In Dirac's GTR. Sec. 12 (p. 22), he wants to show the equivalence of:
(a) Vanishing of the curvature tensor ##R^\beta_{\sigma\nu\rho}=0##; or equivalently, the equality of mixed second covariant derivatives ##A_{\nu:\sigma:\rho}=A_{\nu:\rho:\sigma}##.
(b) Path independence of parallel transport
(c) The existence of rectilinear coordinates (hence a constant metric).

The equivalence (a) ##\leftrightarrow## (b) is easy to show. Then Dirac simply says that if you take a vector ##A_{\nu}## at a point ##x## and parallel transport it to every point in the space, you have a vector field ##A_{\nu}(x)## with ##A_{\nu:\sigma}=0##. That's where I am stuck.

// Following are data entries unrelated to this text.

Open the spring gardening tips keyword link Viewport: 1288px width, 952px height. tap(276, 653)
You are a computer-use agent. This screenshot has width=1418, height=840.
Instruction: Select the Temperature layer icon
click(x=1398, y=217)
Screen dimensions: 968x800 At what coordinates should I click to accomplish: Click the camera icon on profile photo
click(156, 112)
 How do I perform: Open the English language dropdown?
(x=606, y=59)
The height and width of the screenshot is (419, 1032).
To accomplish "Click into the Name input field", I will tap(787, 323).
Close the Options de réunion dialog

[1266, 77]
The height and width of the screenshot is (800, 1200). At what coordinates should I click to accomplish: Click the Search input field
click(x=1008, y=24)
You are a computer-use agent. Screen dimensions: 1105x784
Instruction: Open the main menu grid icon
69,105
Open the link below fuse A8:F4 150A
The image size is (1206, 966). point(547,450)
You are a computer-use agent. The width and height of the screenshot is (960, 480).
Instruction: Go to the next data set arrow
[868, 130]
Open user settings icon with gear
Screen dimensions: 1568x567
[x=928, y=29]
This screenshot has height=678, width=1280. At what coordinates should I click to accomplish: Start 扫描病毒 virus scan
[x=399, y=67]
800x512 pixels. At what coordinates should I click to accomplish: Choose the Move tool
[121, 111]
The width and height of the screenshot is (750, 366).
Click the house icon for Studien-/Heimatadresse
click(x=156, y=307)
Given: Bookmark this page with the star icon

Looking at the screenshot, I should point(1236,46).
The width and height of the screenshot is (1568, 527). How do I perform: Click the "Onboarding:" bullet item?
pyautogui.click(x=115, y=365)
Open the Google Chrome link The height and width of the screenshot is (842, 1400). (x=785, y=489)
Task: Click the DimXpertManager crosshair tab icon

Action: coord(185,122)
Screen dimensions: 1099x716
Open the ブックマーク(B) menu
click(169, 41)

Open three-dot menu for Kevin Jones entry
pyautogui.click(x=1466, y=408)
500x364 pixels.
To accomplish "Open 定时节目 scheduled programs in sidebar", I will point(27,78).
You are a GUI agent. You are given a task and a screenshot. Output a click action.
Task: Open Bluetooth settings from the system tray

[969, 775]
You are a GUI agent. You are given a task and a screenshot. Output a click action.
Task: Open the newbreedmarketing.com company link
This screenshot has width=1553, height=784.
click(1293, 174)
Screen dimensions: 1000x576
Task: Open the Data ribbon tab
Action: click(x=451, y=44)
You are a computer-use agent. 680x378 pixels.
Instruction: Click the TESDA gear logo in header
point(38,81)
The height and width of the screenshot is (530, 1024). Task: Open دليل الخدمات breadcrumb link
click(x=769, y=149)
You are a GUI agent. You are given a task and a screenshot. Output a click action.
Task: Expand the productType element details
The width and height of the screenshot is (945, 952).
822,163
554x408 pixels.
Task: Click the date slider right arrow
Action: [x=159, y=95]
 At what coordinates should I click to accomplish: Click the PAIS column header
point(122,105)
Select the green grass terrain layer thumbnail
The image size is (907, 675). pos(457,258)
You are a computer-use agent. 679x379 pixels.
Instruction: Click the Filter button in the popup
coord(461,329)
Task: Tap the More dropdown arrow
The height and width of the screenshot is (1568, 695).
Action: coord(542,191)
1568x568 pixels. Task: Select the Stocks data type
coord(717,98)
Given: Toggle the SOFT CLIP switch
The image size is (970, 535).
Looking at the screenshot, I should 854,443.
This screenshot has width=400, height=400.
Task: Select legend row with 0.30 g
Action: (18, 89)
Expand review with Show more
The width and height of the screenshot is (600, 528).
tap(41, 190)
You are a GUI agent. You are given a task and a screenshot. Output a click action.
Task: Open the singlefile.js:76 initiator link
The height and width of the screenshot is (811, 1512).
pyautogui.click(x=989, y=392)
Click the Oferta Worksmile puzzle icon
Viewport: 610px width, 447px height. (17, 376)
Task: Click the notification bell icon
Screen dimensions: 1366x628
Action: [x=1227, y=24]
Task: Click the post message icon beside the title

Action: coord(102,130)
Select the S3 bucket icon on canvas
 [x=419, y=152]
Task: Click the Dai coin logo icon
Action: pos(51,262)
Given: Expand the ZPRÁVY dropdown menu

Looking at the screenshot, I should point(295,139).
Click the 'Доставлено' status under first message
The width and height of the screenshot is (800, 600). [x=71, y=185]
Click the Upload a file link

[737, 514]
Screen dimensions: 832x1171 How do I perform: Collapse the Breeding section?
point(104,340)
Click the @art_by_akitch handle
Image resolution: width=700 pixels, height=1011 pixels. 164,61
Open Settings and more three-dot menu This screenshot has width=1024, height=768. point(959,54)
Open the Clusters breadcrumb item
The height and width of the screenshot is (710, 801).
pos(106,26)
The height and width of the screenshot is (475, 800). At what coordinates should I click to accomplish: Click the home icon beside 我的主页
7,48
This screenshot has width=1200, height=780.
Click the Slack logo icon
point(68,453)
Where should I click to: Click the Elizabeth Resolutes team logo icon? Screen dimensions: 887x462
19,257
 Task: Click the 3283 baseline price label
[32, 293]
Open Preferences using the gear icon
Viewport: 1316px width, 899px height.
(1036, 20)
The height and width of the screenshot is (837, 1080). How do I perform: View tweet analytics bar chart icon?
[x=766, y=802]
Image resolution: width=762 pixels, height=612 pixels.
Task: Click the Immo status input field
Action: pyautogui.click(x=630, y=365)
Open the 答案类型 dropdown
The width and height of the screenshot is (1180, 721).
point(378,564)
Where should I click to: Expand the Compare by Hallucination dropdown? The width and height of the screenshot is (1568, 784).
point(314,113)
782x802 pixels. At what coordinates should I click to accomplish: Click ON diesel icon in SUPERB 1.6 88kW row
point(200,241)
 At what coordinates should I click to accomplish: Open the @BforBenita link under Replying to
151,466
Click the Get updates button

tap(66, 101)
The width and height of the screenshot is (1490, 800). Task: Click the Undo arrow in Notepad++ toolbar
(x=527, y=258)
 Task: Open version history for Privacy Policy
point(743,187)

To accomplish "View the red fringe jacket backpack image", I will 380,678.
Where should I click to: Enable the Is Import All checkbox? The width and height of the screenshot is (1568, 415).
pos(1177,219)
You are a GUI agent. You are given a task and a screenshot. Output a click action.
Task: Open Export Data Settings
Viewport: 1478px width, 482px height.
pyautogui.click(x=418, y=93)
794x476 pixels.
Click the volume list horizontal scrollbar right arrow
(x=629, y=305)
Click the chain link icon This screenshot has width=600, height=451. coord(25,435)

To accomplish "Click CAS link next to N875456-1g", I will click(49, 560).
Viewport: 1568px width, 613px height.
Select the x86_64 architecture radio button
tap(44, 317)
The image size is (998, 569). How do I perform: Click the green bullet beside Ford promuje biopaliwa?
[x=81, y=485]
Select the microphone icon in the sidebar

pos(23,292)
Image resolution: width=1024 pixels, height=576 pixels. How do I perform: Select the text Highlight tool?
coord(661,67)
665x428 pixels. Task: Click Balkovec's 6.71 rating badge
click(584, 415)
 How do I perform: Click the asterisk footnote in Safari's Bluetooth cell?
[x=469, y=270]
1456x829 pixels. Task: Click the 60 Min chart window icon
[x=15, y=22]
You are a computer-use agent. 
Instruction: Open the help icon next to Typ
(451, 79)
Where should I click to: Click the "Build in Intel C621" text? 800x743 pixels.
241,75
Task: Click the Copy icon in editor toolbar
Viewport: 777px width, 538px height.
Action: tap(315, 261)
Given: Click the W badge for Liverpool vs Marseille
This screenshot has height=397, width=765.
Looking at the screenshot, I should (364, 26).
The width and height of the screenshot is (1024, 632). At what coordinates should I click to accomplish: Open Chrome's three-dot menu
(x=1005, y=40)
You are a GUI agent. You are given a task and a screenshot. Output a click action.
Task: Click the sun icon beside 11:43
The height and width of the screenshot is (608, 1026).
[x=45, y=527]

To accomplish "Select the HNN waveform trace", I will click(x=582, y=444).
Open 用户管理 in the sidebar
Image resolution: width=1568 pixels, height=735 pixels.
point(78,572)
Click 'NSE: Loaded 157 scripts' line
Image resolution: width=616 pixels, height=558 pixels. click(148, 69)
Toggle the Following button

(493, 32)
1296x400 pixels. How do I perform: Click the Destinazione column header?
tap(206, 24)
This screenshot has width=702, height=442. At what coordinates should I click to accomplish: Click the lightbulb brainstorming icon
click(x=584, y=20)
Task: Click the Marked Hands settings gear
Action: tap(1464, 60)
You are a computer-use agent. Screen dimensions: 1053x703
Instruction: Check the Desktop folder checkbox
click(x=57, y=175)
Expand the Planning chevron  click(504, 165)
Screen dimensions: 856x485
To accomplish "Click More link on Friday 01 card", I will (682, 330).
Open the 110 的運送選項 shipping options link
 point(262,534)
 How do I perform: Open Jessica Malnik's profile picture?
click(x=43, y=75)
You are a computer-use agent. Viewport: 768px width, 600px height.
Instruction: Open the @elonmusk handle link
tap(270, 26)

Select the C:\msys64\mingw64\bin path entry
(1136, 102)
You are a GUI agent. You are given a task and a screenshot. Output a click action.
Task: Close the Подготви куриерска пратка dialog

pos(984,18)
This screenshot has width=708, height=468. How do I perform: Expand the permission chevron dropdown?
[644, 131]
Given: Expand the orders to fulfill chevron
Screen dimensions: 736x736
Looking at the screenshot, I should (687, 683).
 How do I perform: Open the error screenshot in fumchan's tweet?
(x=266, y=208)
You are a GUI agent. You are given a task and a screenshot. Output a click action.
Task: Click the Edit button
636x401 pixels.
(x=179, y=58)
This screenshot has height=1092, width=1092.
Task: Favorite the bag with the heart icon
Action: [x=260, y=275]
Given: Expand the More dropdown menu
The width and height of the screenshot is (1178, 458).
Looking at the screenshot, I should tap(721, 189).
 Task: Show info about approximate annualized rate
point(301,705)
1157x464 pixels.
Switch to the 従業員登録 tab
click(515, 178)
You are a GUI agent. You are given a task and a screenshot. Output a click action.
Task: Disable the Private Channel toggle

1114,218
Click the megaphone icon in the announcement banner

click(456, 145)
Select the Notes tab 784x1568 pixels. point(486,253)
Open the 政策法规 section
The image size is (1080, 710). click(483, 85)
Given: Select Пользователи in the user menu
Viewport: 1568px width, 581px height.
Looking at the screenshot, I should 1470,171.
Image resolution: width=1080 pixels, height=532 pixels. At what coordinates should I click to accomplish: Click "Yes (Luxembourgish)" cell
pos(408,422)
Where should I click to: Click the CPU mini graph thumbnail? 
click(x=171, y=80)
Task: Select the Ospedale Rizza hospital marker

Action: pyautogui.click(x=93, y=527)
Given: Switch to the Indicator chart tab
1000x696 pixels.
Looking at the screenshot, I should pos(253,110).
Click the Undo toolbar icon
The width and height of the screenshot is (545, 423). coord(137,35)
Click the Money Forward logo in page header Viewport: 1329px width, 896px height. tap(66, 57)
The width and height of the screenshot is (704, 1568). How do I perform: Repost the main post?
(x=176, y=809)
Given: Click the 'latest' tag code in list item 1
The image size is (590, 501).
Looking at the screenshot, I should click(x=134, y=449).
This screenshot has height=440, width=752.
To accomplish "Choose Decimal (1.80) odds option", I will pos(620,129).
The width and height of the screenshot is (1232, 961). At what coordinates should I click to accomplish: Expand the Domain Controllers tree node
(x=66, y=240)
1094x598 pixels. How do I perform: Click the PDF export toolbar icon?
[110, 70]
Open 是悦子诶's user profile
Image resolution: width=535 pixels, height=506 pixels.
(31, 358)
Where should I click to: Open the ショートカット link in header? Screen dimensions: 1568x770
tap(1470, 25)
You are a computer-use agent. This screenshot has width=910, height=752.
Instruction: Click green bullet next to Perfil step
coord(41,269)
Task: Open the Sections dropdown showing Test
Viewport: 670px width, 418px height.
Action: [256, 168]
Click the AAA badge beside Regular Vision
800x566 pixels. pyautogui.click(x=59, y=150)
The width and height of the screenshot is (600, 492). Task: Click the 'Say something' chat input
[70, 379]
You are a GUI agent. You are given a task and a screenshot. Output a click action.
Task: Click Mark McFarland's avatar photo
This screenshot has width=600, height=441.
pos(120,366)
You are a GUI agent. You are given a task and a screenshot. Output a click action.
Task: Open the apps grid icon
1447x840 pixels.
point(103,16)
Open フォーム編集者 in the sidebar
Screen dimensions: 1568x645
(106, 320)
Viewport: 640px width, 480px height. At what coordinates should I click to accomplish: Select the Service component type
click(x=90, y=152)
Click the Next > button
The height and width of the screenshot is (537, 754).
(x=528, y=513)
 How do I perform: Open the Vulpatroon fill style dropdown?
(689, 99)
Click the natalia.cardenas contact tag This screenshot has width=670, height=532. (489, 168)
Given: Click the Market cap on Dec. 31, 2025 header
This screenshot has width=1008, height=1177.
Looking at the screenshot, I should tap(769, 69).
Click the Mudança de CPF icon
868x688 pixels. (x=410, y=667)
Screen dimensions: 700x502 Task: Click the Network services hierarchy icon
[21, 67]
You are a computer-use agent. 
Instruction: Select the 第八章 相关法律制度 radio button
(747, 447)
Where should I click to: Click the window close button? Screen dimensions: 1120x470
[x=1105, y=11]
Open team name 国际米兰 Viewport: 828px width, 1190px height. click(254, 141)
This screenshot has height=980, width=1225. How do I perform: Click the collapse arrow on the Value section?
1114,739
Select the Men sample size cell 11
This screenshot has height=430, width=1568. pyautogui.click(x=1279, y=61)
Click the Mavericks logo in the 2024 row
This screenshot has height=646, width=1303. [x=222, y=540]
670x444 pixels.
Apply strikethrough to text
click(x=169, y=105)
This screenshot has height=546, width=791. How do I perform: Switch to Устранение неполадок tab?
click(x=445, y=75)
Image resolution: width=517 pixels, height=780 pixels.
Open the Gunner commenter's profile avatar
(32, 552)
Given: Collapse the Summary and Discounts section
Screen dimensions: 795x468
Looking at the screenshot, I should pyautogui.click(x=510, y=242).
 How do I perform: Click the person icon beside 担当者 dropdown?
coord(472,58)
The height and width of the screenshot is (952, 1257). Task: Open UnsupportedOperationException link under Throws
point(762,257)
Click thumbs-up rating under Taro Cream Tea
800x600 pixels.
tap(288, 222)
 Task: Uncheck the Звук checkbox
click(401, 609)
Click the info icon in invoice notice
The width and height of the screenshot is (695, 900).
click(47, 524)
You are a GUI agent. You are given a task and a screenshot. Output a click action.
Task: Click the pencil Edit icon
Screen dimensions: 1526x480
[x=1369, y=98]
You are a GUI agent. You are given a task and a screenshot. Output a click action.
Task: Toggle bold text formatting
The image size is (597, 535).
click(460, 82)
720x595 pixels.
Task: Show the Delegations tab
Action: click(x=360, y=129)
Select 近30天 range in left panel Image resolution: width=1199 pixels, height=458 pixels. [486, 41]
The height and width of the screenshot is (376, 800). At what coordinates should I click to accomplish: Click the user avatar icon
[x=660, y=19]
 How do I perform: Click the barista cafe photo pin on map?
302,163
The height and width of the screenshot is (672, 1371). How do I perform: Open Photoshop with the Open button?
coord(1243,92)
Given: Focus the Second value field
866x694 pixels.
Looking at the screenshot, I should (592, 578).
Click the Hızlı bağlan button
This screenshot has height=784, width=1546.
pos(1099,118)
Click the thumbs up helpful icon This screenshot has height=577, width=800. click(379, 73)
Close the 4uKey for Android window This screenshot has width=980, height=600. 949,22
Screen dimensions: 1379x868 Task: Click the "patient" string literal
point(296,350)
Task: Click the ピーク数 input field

He is saying that if the parallel transport of ##A_\nu## from ##x## to ##y## is path-independent, then ##A_{\nu:\sigma}=0.##

Now, ##A_{\nu}(y)=A_{\nu}(x)+\int_{C}A_{\nu:\sigma}dx^\sigma## for any path ##C## from ##x## to ##y.## Equivalently, ##\oint_{C}A_{\nu:\sigma}dx^\sigma=0.## How does this imply ##A_{\nu:\sigma}=0##?

It seems like quite a strong statement to assert that ##A_{\nu:\sigma:\rho}=A_{\nu:\rho:\sigma}## implies ##A_{\nu:\sigma}=0##.

Is there a simple explanation in the simple (calculus-component based) language of Dirac's book?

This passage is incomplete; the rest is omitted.